• [TASK TO COMPLETE]:
Please copy the lines below verbatim, from the line with "Task: Select the 服务 services tab" up to and including the final line of the entries, leaving out the pictures.

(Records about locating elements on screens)

#####

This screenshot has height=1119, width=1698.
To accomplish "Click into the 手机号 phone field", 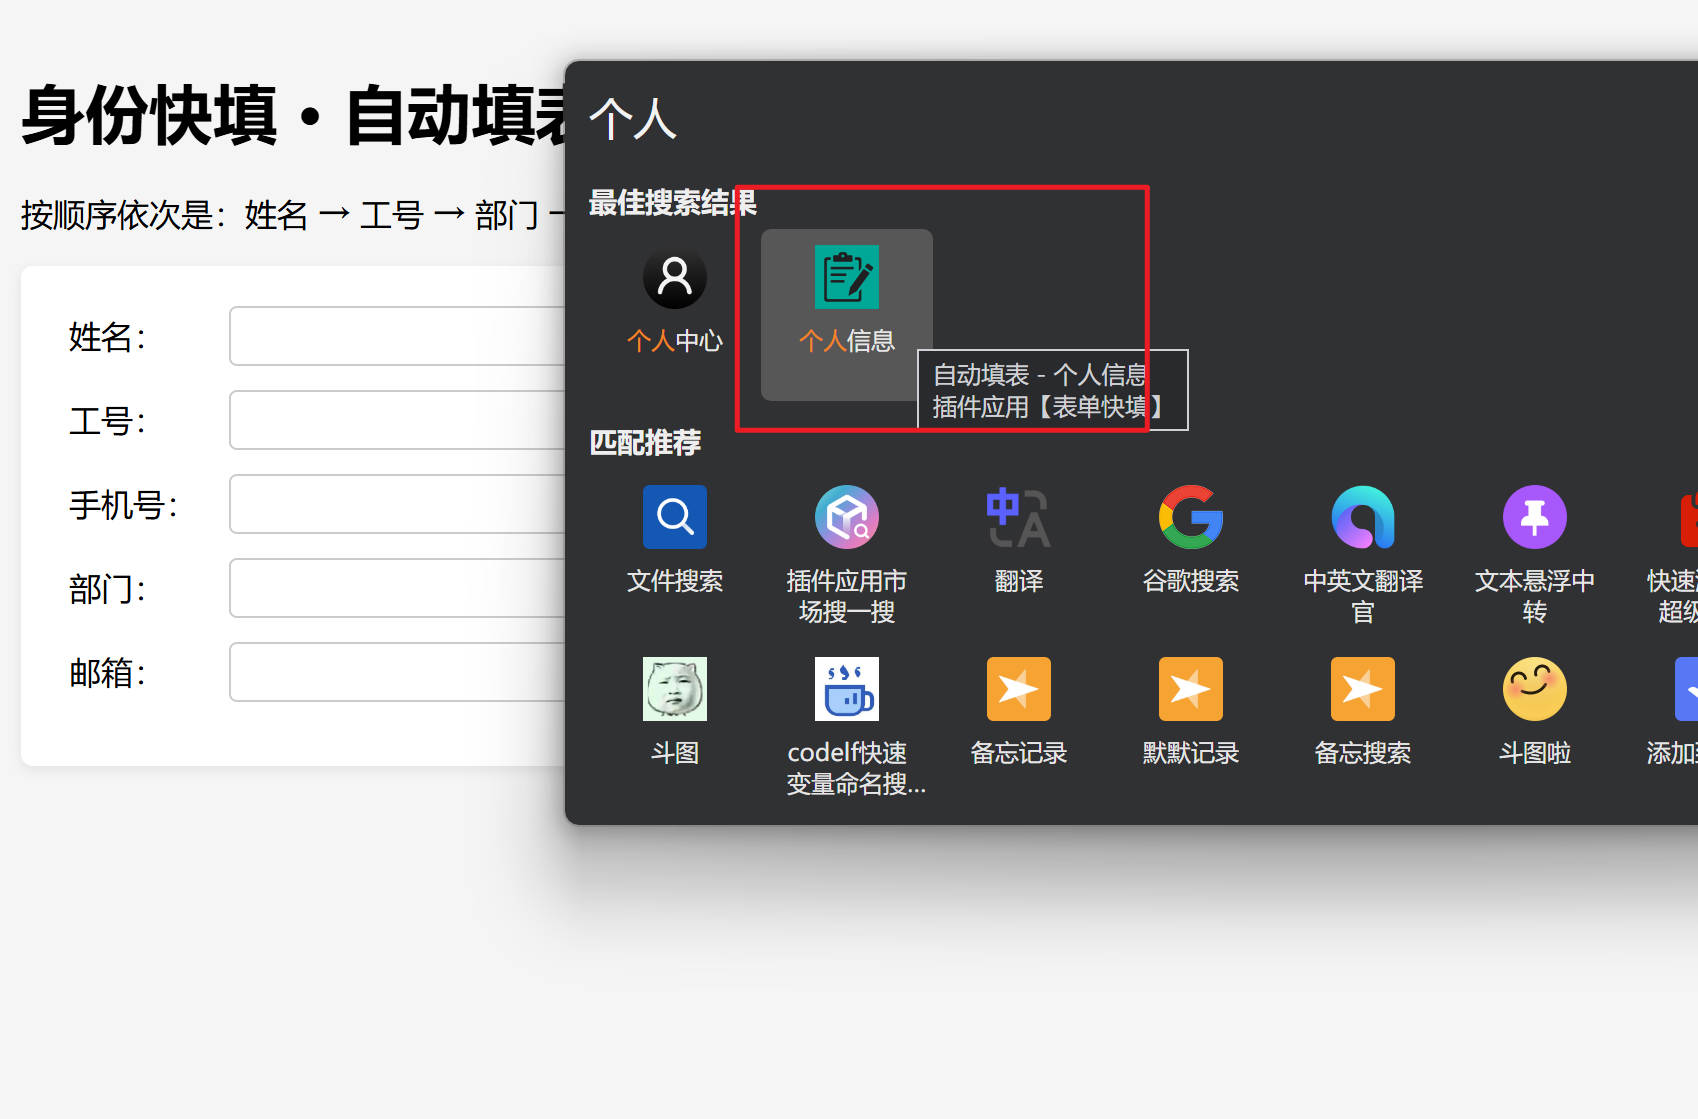I will 397,505.
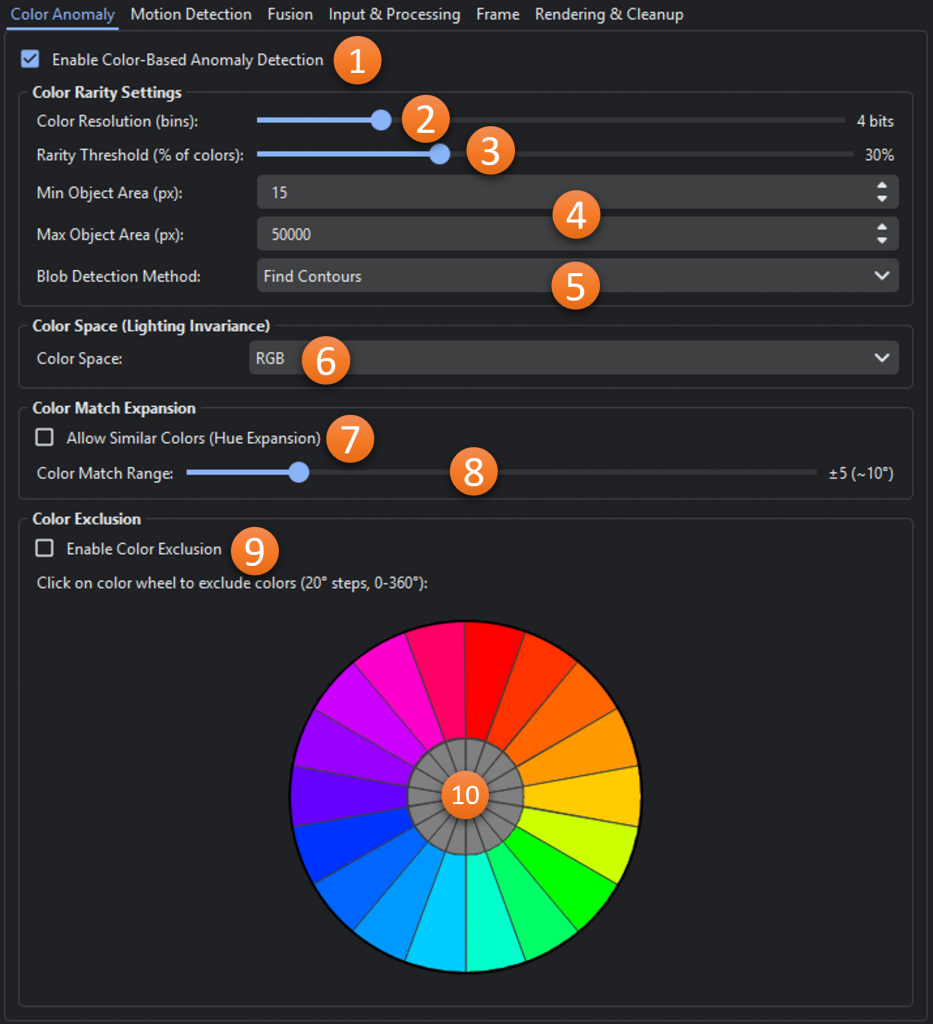
Task: Increase Min Object Area with up arrow
Action: [x=881, y=186]
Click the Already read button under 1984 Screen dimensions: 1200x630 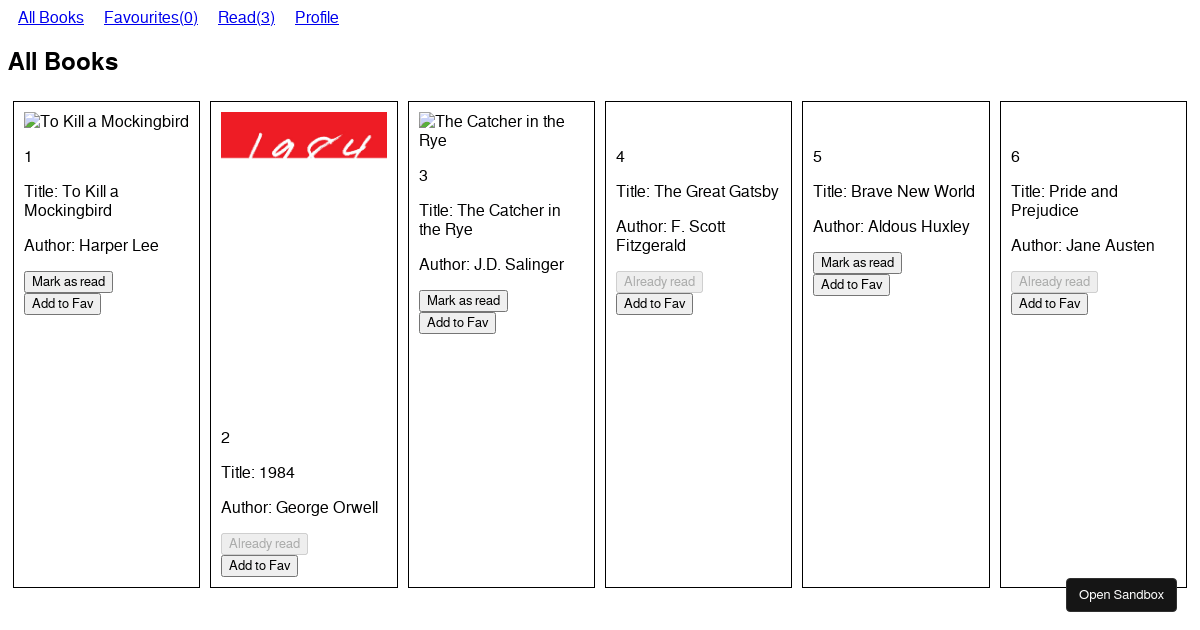point(264,544)
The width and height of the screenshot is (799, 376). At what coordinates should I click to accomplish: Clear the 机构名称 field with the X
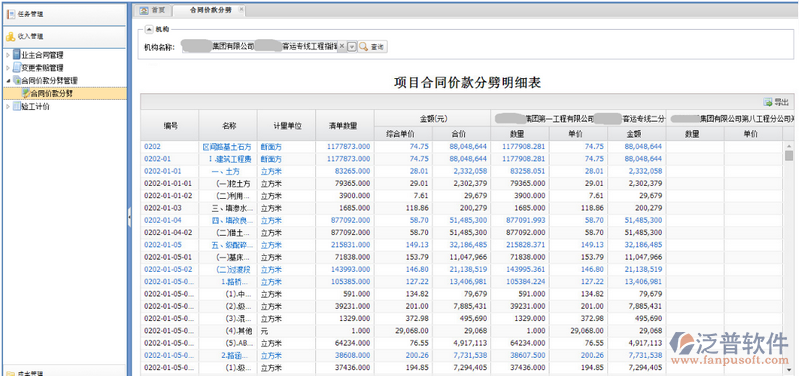click(342, 46)
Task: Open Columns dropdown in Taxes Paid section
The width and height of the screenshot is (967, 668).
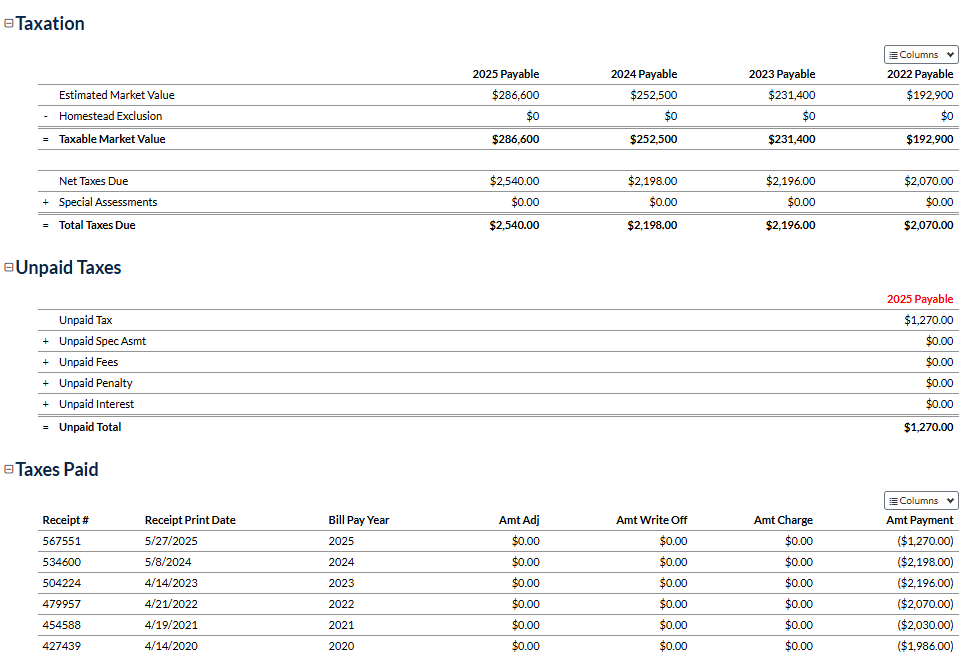Action: [920, 501]
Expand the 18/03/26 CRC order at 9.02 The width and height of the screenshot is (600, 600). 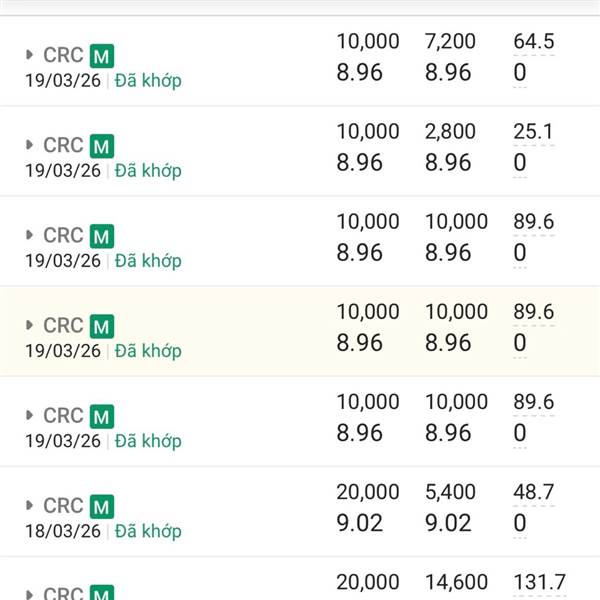tap(29, 505)
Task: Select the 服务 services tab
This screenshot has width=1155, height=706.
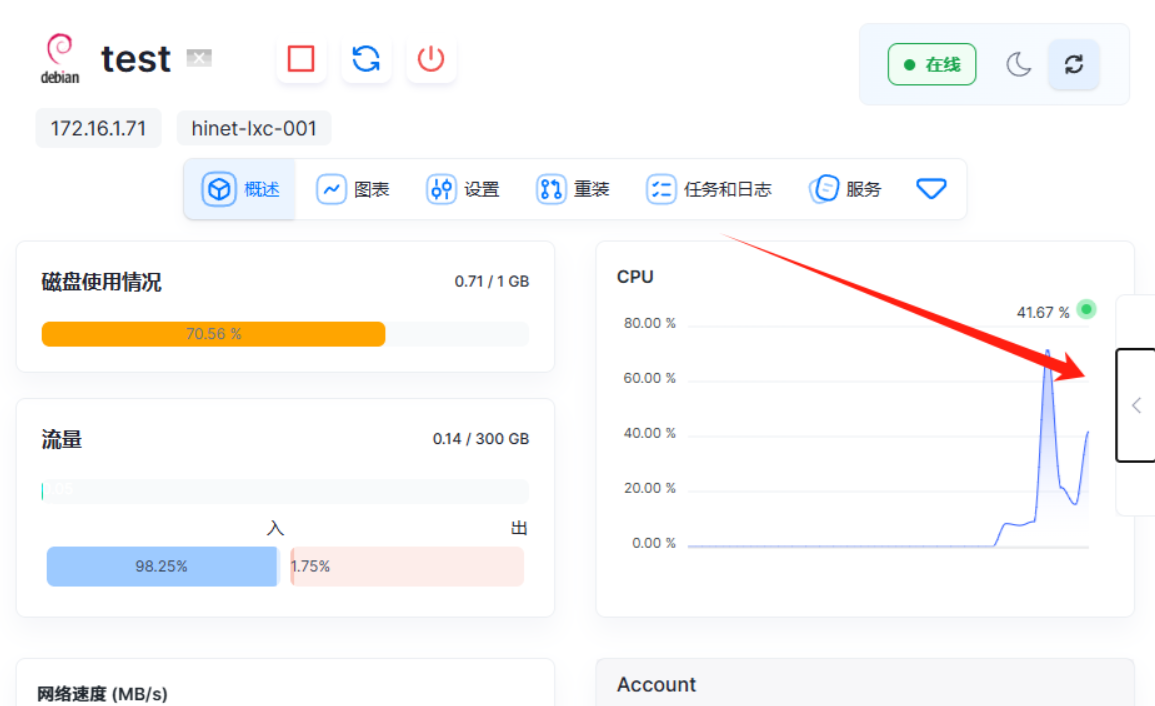Action: click(846, 189)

#####

• [THE SOLUTION]:
Task: Select the 服务 services tab
This screenshot has width=1155, height=706.
Action: click(846, 189)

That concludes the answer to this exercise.